Octopus Magazine Russia
Julia from Octopus magazine in Russia rounded out the squad of
international media that traveled a long way to get here

Peter Manz
Peter Manz - one of the foremost live aboard captains in the industry
and operator of several hyperbaric chambers in Indonesia. Peter recently
captained the vessel with Howard & Michele Hall while producing their latest
IMAX film.

PADI Asia Member Party Adex 2008
John Thet, Publisher Scuba Diver Magazine & Shanon Low from PADI
at the PADI members party

PADI Asia Member Party Adex 2008
PADI packed the house

PADI Asia Member Party Adex 2008
Aaron Wong gave away signed prints from his impression collection of
recent underwater fashion images

PADI Asia Member Party Adex 2008
Mikael Jigmo & fashion designer Jeremy Wee

Singapore Night Adex 2008
Singapore at night

Atsuko Wendy Nadine
The Girls: Atsuko (Dive Logic), Wendy (DPG) & Nadine (Miss Indonesia).
No wonder we were so popular hanging out at the clubs in Singapore, we had
the hotties with us!
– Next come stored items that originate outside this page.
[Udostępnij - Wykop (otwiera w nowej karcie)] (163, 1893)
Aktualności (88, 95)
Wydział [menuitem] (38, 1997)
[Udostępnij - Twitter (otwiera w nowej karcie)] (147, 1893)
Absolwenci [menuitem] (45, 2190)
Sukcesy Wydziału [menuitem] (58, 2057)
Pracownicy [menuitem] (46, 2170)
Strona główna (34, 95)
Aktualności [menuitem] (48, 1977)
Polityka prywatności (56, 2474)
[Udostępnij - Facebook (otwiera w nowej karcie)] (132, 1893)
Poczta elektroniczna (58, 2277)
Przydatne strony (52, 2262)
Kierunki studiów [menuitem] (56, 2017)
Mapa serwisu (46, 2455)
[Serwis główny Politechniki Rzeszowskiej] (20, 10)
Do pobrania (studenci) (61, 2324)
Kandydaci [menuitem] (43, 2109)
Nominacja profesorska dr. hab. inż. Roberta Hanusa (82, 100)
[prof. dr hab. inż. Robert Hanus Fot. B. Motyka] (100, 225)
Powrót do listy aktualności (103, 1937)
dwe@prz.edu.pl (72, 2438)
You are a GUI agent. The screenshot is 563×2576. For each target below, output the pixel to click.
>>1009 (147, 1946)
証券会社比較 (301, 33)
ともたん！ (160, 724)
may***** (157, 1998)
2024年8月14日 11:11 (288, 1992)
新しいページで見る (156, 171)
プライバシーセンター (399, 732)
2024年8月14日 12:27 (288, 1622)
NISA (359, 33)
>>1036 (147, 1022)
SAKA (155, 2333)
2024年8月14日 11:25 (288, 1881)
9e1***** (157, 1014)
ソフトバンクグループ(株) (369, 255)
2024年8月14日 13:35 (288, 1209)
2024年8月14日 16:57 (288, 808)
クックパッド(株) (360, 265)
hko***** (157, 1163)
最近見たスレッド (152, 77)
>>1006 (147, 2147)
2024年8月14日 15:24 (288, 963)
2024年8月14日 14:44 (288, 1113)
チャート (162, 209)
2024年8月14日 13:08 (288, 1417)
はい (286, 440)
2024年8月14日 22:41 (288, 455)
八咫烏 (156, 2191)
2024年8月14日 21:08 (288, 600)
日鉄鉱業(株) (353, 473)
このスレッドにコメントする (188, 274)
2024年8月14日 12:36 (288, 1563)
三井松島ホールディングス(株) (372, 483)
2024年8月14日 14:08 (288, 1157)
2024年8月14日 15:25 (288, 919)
We spent the night in Attica & then Ministry of Sound

Attica nightclub Singapore
A cool view of the vibe on the dancefloor of Attica

Dinner Adex 2008
Eating Mongolian before heading out to the clubs for the night. I
seriously doubt this was the fare in Mongolia, but it was pretty damn good!
(From Left wrapping to the right...) Joerg (Advisor to the Aceh Peace
Reintegration Board
- how cool!) . Wendy, Jason, Atsuko, Aaron Wong, Justin
Ebert & Sean Heinrichs

Aaron Wong Hoegaarden
Aaron peeks through some Hoegaarden...

Little India
The morning after - soaking up the booze...
One of several rounds of amazing Indian food in little India. So far this was
the best Indian food I have ever had - and you gotta love a place that has
you eating on a banana leaf with your hands. (yeah I know that's a fork in
one hand, it gets difficult sometimes!)

I'll start this section off by stating that we LOVE Singapore. It is one of our favorite cities in the world, and we may be moving there in the next few years. So the following really only acts as a reminder of how engrained shark fin consumption is in Asian culture, and how change is happening but very slowly. As divers and underwater photographers, we witness the ramifications of the decimation of shark populations firsthand, so it really hits home to see such an abundance of fins everywhere. That being said - there is a new awareness (in Singapore at least) of this being a major environmental issue that is causing irreparable damage to the largest and most important ecosystem on our planet. With the local industry coming together to help create awareness in the general market, hopefully we'll see more change over time, but how much time do we have before it's too late? Have we crossed the threshold yet? Nobody knows, unfortunately. All we can do is continue to lobby local governments, and create awareness among consumers. If we can help decrease demand, eventually it will impact those who aim to supply. But my steadfast feeling is that only major government intervention can create the change fast enough, and to date that has seemed moot pretty much all over the world, including in South & Central America where many of the fins are coming from these days.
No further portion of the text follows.